*** Opening of RECORDS FOR THE EXERCISE ***
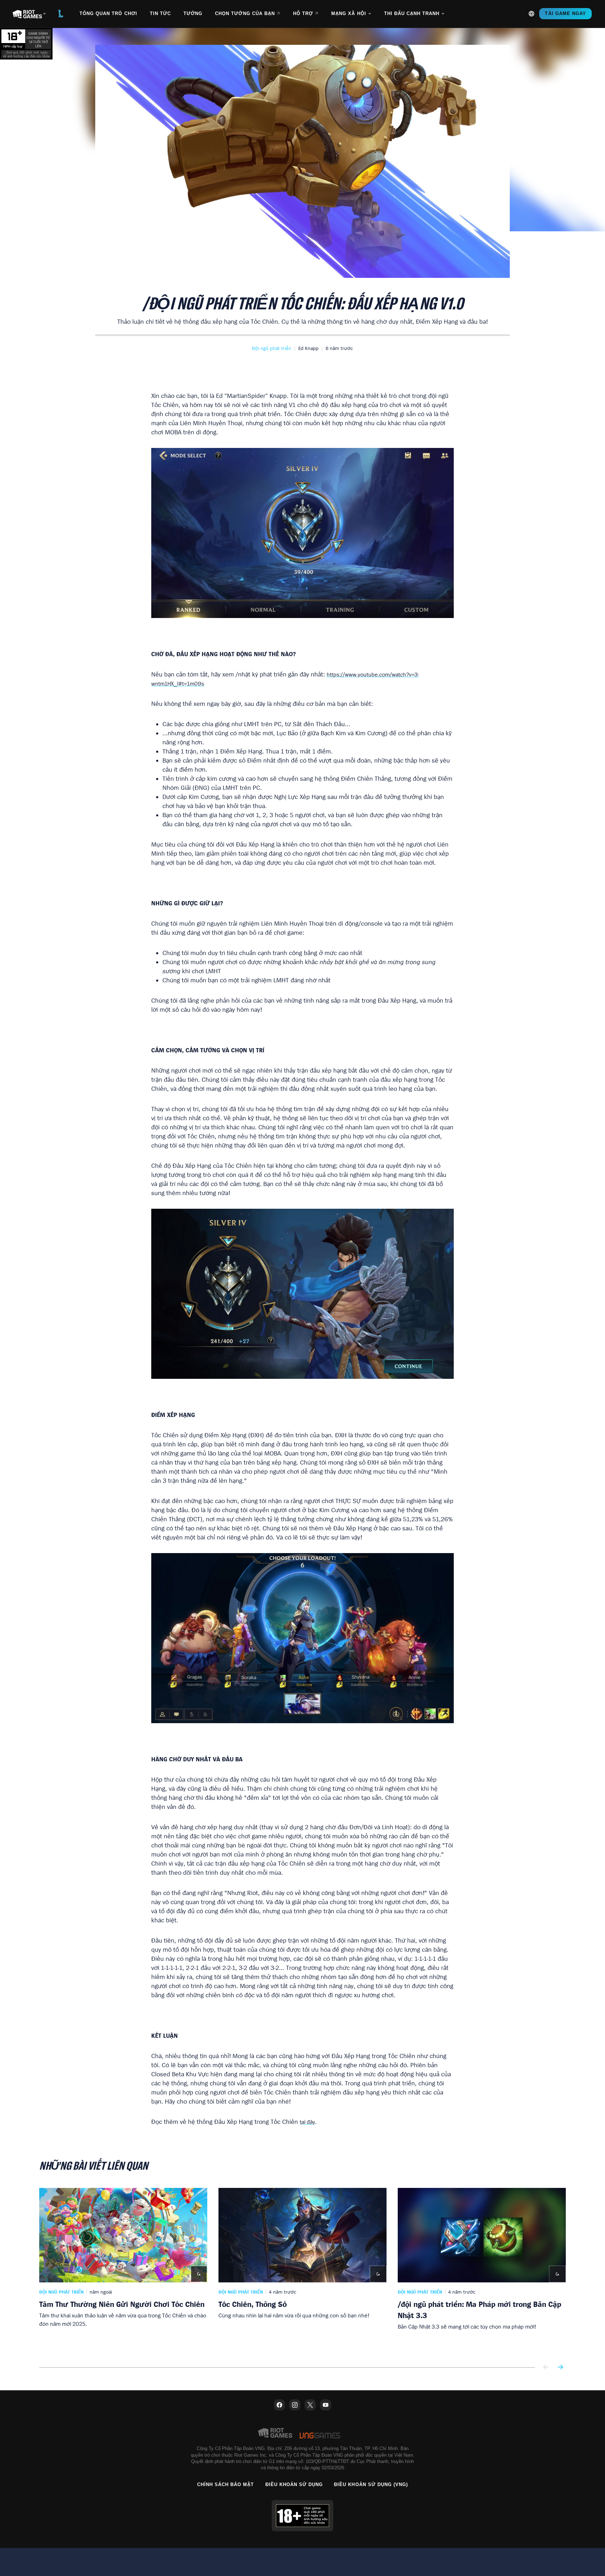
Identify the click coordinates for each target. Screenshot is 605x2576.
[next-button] (560, 2367)
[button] (271, 348)
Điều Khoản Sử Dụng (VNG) (371, 2484)
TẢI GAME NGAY (565, 13)
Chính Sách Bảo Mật (225, 2484)
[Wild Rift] (61, 13)
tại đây (307, 2121)
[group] (302, 2272)
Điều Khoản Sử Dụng (294, 2484)
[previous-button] (546, 2367)
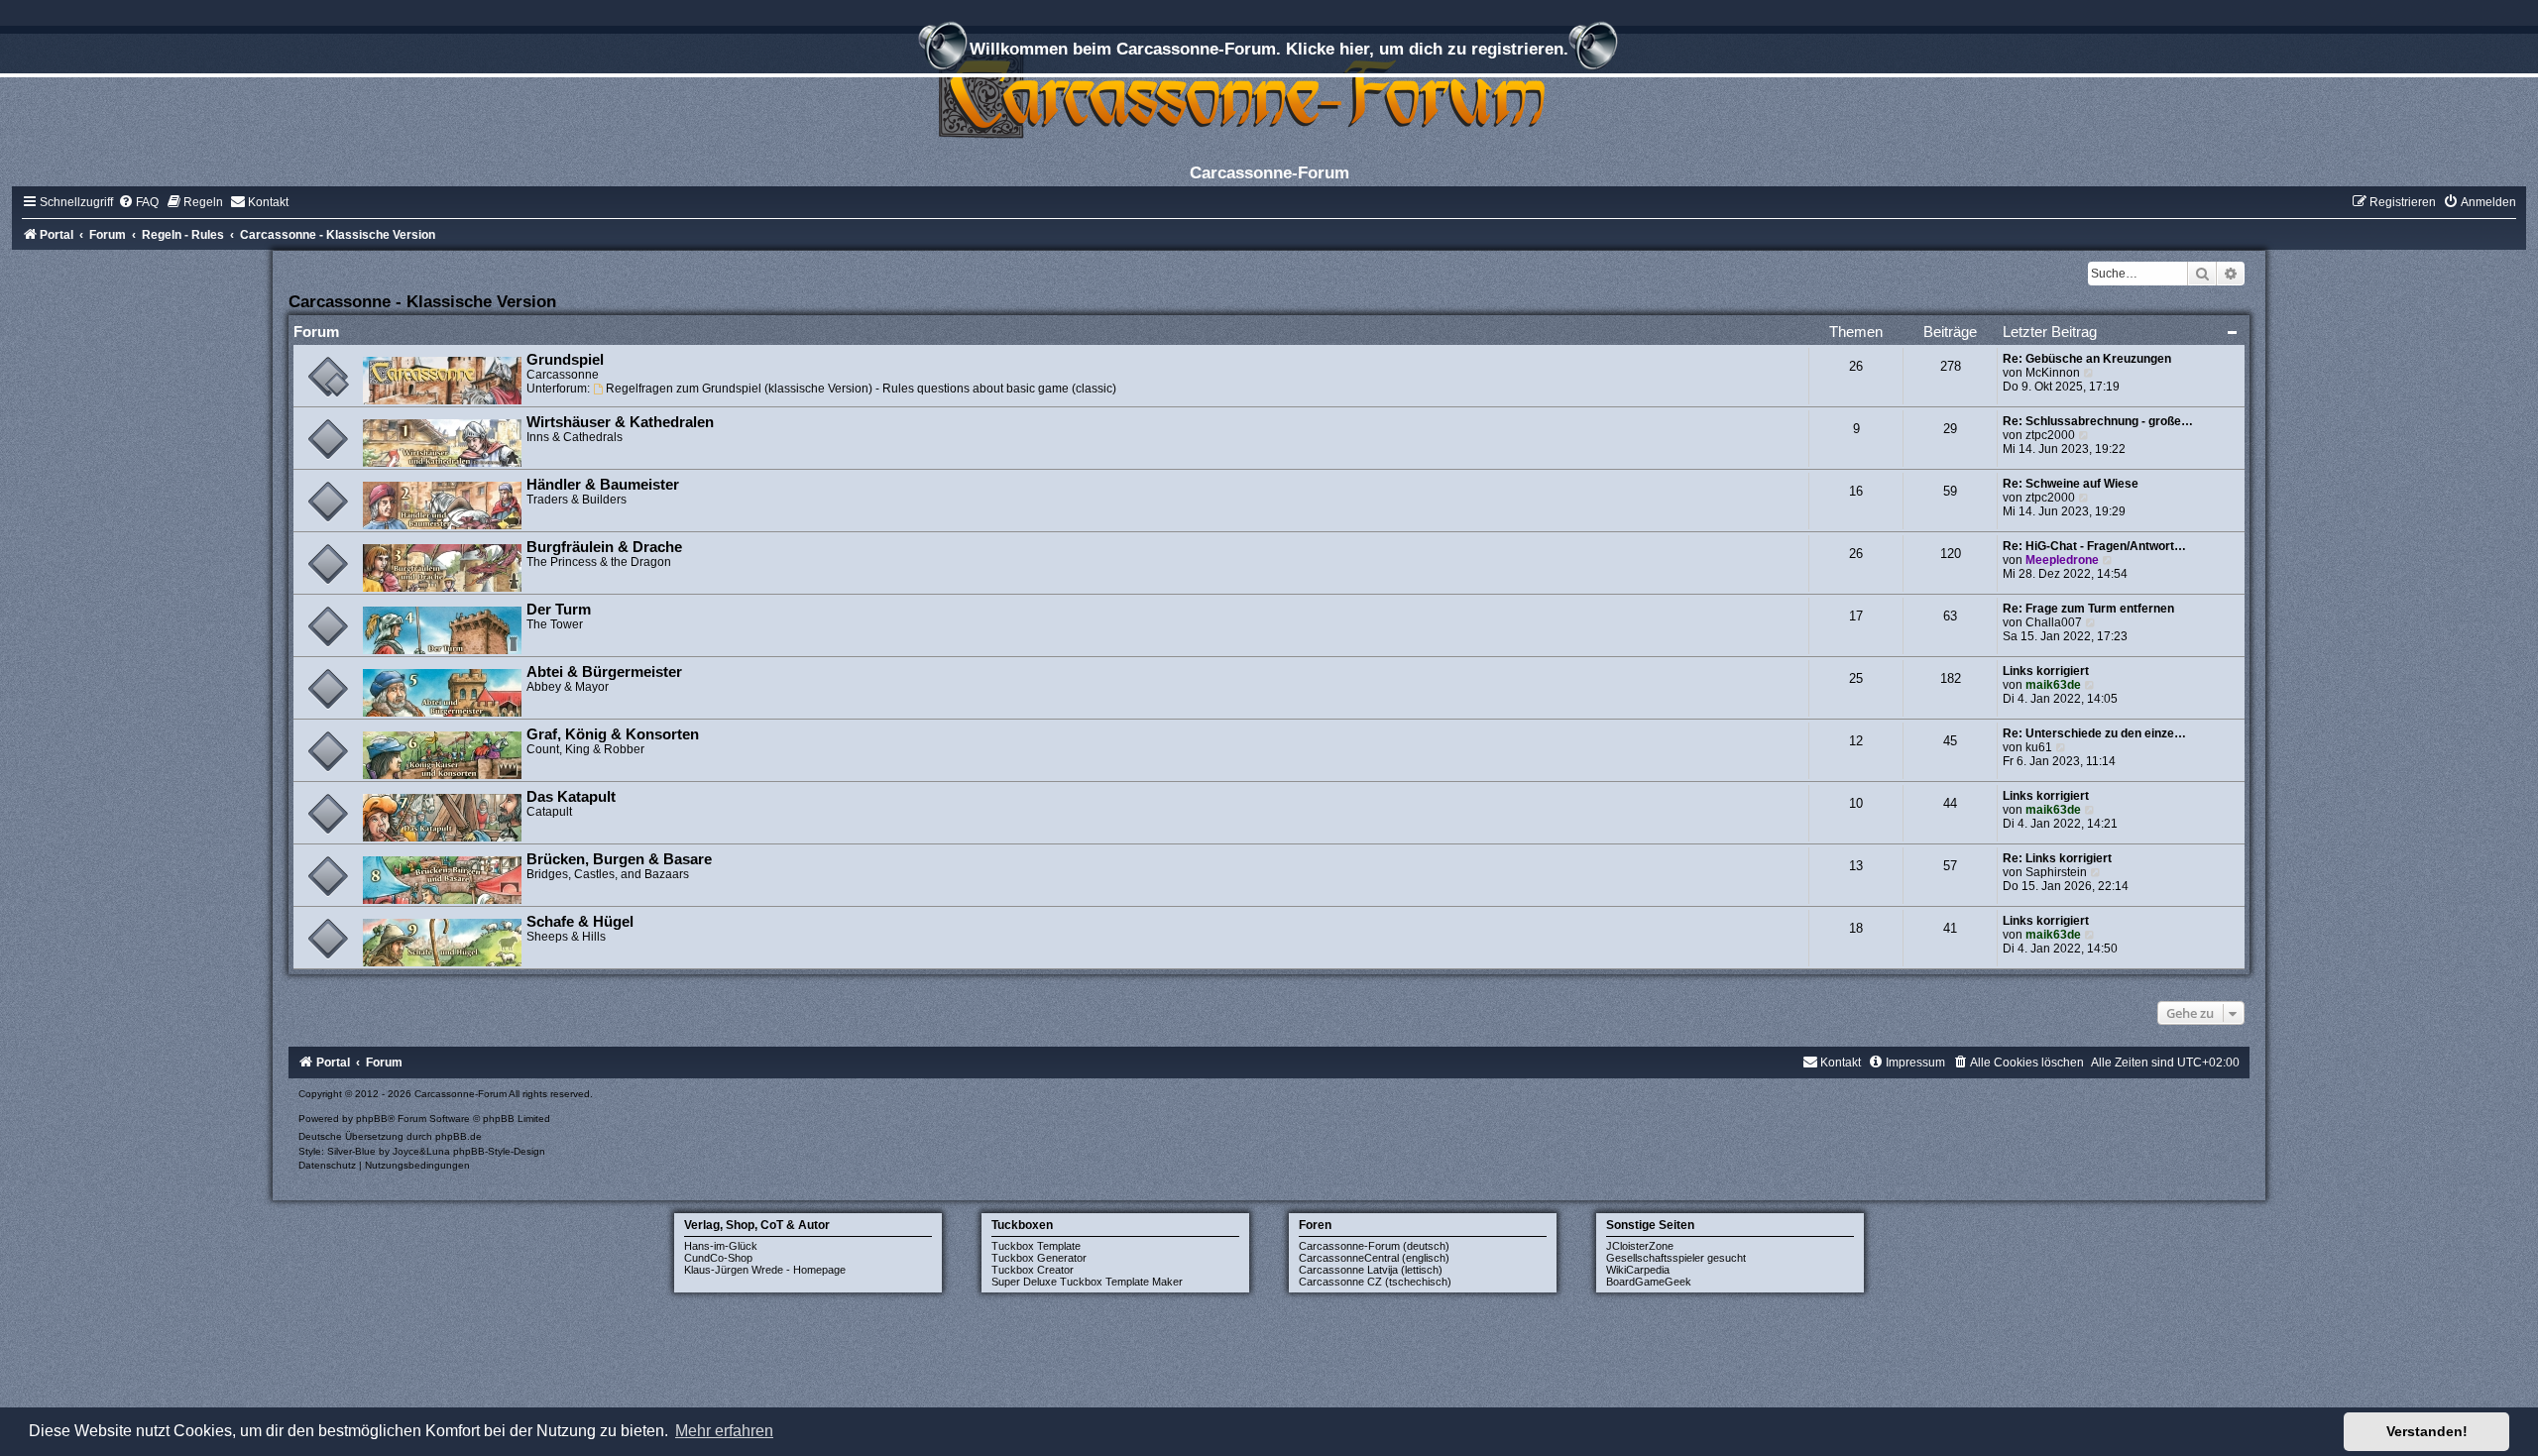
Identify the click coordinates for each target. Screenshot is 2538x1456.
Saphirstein (2056, 872)
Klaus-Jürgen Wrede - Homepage (765, 1270)
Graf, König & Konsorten (612, 734)
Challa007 (2053, 622)
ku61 (2038, 747)
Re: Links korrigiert (2057, 858)
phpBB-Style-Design (499, 1151)
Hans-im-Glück (720, 1246)
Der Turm (558, 609)
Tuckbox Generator (1039, 1258)
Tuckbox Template (1036, 1246)
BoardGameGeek (1648, 1282)
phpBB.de (458, 1136)
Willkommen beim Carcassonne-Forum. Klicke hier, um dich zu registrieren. (1269, 48)
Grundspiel (565, 360)
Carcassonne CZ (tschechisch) (1375, 1282)
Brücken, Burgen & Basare (619, 859)
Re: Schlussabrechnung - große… (2098, 421)
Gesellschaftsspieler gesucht (1676, 1258)
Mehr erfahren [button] (724, 1430)
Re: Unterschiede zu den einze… (2094, 733)
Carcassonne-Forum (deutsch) (1374, 1246)
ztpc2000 (2050, 435)
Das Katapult (571, 797)
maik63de (2053, 685)
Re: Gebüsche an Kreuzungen (2087, 359)
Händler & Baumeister (602, 485)
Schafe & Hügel (580, 922)
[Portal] (1269, 94)
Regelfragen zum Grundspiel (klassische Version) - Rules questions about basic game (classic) (861, 388)
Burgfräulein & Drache (604, 547)
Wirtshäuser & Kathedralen (620, 422)
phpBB (372, 1118)
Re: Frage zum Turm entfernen (2088, 609)
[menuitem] (138, 202)
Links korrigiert (2046, 671)
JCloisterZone (1639, 1246)
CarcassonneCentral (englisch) (1374, 1258)
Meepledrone (2062, 560)
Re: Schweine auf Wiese (2070, 484)
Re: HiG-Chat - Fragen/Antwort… (2094, 546)
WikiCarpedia (1638, 1270)
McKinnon (2052, 373)
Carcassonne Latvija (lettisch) (1370, 1270)
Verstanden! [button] (2427, 1431)
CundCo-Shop (718, 1258)
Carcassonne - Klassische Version (422, 301)
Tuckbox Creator (1032, 1270)
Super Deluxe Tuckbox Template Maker (1087, 1282)
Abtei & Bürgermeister (604, 672)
*** Close of RECORDS FOR THE EXERCISE ***
■ INSTRUCTIONS FOR THE TASK
Word for word, copy all the entries above, but with no pictures.

■ ANSWER SPACE
Identify the click coordinates for each target. Screenshot is 605x2576.
[next-button] (560, 2367)
[button] (271, 348)
Điều Khoản Sử Dụng (VNG) (371, 2484)
TẢI GAME NGAY (565, 13)
Chính Sách Bảo Mật (225, 2484)
[Wild Rift] (61, 13)
tại đây (307, 2121)
[group] (302, 2272)
Điều Khoản Sử Dụng (294, 2484)
[previous-button] (546, 2367)
Identify the click coordinates for each target. Screenshot is 2538x1456.
Saphirstein (2056, 872)
Klaus-Jürgen Wrede - Homepage (765, 1270)
Graf, König & Konsorten (612, 734)
Challa007 (2053, 622)
ku61 (2038, 747)
Re: Links korrigiert (2057, 858)
phpBB-Style-Design (499, 1151)
Hans-im-Glück (720, 1246)
Der Turm (558, 609)
Tuckbox Generator (1039, 1258)
Tuckbox Template (1036, 1246)
BoardGameGeek (1648, 1282)
phpBB.de (458, 1136)
Willkommen beim Carcassonne-Forum. Klicke hier, um dich zu registrieren. (1269, 48)
Grundspiel (565, 360)
Carcassonne CZ (tschechisch) (1375, 1282)
Brücken, Burgen & Basare (619, 859)
Re: Schlussabrechnung - große… (2098, 421)
Gesellschaftsspieler gesucht (1676, 1258)
Mehr erfahren [button] (724, 1430)
Re: Unterschiede zu den einze… (2094, 733)
Carcassonne-Forum (deutsch) (1374, 1246)
ztpc2000 (2050, 435)
Das Katapult (571, 797)
maik63de (2053, 685)
Re: Gebüsche an Kreuzungen (2087, 359)
Händler & Baumeister (602, 485)
Schafe & Hügel (580, 922)
[Portal] (1269, 94)
Regelfragen zum Grundspiel (klassische Version) - Rules questions about basic game (classic) (861, 388)
Burgfräulein & Drache (604, 547)
Wirtshäuser & Kathedralen (620, 422)
phpBB (372, 1118)
Re: Frage zum Turm entfernen (2088, 609)
[menuitem] (138, 202)
Links korrigiert (2046, 671)
JCloisterZone (1639, 1246)
CarcassonneCentral (englisch) (1374, 1258)
Meepledrone (2062, 560)
Re: Schweine auf Wiese (2070, 484)
Re: HiG-Chat - Fragen/Antwort… (2094, 546)
WikiCarpedia (1638, 1270)
McKinnon (2052, 373)
Carcassonne Latvija (lettisch) (1370, 1270)
Verstanden! [button] (2427, 1431)
CundCo-Shop (718, 1258)
Carcassonne - Klassische Version (422, 301)
Tuckbox Creator (1032, 1270)
Super Deluxe Tuckbox Template Maker (1087, 1282)
Abtei & Bürgermeister (604, 672)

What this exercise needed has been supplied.